Екатерина силой отгоняет эти мысли. В конце концов, она его совсем не знает.
— Еще тебе письмо, — добавляет сестра. — Почему на нем печать Сеймура?
— Не знаю, — отвечает Екатерина, поспешно убирая письмо в рукав.
— Читать не будешь?
— Там ничего важного — наверняка просто счет от ювелира. — Екатерине чудится, что письмо сейчас прожжет дыру в платье. — Пойдем, я покажу тебе, что посадила. Видишь — подписала все растения. Вот мандрагора от ушных болезней и подагры. — Екатерина представляет, как корни мандрагоры, словно маленькие трупы, впиваются своими конечностями в темную землю. — Говорят, ведьмы варят из нее приворотные зелья.
— И они правда могут заставить влюбиться кого угодно? — вытаращив глаза, спрашивает Анна.
— Чепуха!
— А что такое дигиталис? — Анна указывает на одну из надписей.
— Наперстянка, — отвечает Екатерина, чувствуя, как сжимается горло, будто призрак мужа схватил ее за шею. — От болей в печени и от тоски.
— Ее ведь еще называют заупокойными колокольчиками?
— Называют, — коротко откликается Екатерина, раздраженная расспросами сестры.
— Почему?
— Потому что она убивает, если превысить дозу! — резко говорит Екатерина. — Это яд. Все это яды, Анна! Смотри: вот белена, ее дымом можно снять зубную боль. — Екатерина почти кричит. Сорвав веточку, она машет ею перед носом Анны. — А вот болиголов; в смеси с буквицей и семенами фенхеля он может усмирить буйнопомешанного. И чтобы убить взрослого мужчину, достаточно превысить дозу белены или болиголова всего на каплю!
— Кит, да что с тобой? — Сестра гладит ее по спине.
— Не знаю, Анна, не знаю… — Екатерина чувствует прикосновение письма к коже, и ей чудится, что на этом месте рассыпается сыпь, вспухает волдырь или появляется иная метка дьявола. — Я сама не своя…
— У тебя горе, это естественно. Да еще ухаживания короля…
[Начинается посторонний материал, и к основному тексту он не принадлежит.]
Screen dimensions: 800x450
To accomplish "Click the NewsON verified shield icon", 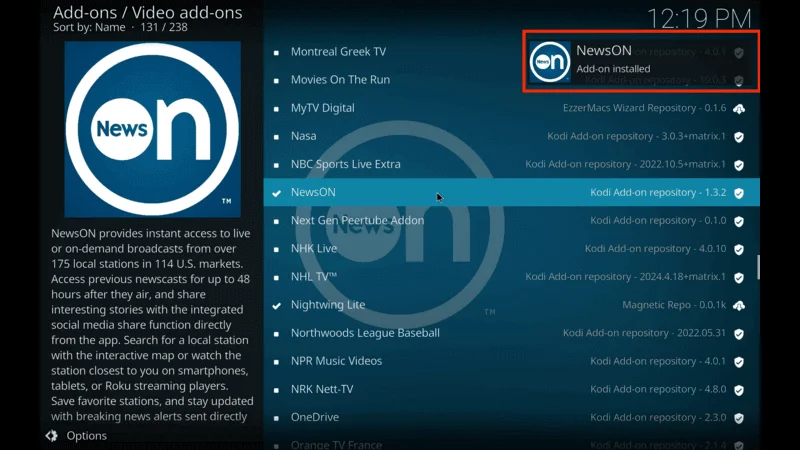I will pos(739,193).
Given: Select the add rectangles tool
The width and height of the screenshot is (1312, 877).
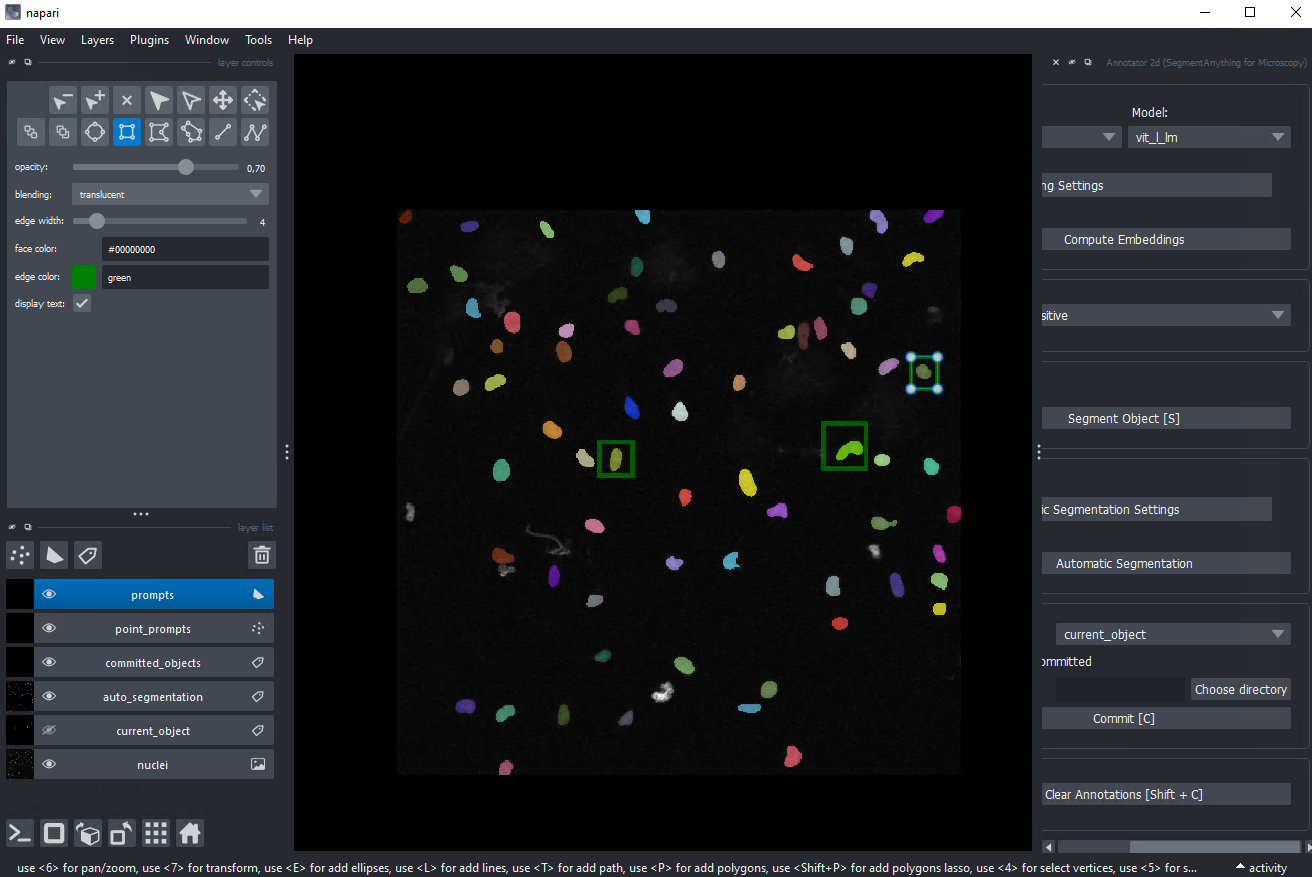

Екатерина молчит. Когда сестра уходит, она двумя пальцами достает из рукава письмо, как будто бумага пропитана одним из ядов, в которых она сама так хорошо разбирается. Хочется бросить письмо в огонь, не вскрывая, и притвориться, что она никогда не встречала Томаса Сеймура и не трепещет при одной мысли о нем. Чувство, которое ее переполняет, способно толкнуть на страшные безумства.
Екатерина проводит пальцем по печати с крылатым гербом Сеймура, в равной степени боясь и того, что письмо — всего лишь вежливая отписка, и обратного. Наконец она ломает печать, рассыпая крошки красного сургуча, и разворачивает бумагу. Частое дыхание шумит в ушах.
Неаккуратный почерк Сеймура совсем не вяжется с его идеальным образом. Да и насколько вообще Сеймур таков, каким кажется?.. Впрочем, каким именно — Екатерина и сама не понимает. Что же произошло, почему она, имеющая четкое мнение по любому вопросу, находится в таком замешательстве из-за этого мужчины?.. В глаза бросается слово «любовь», и сердце бьется в груди, как птица в клетке.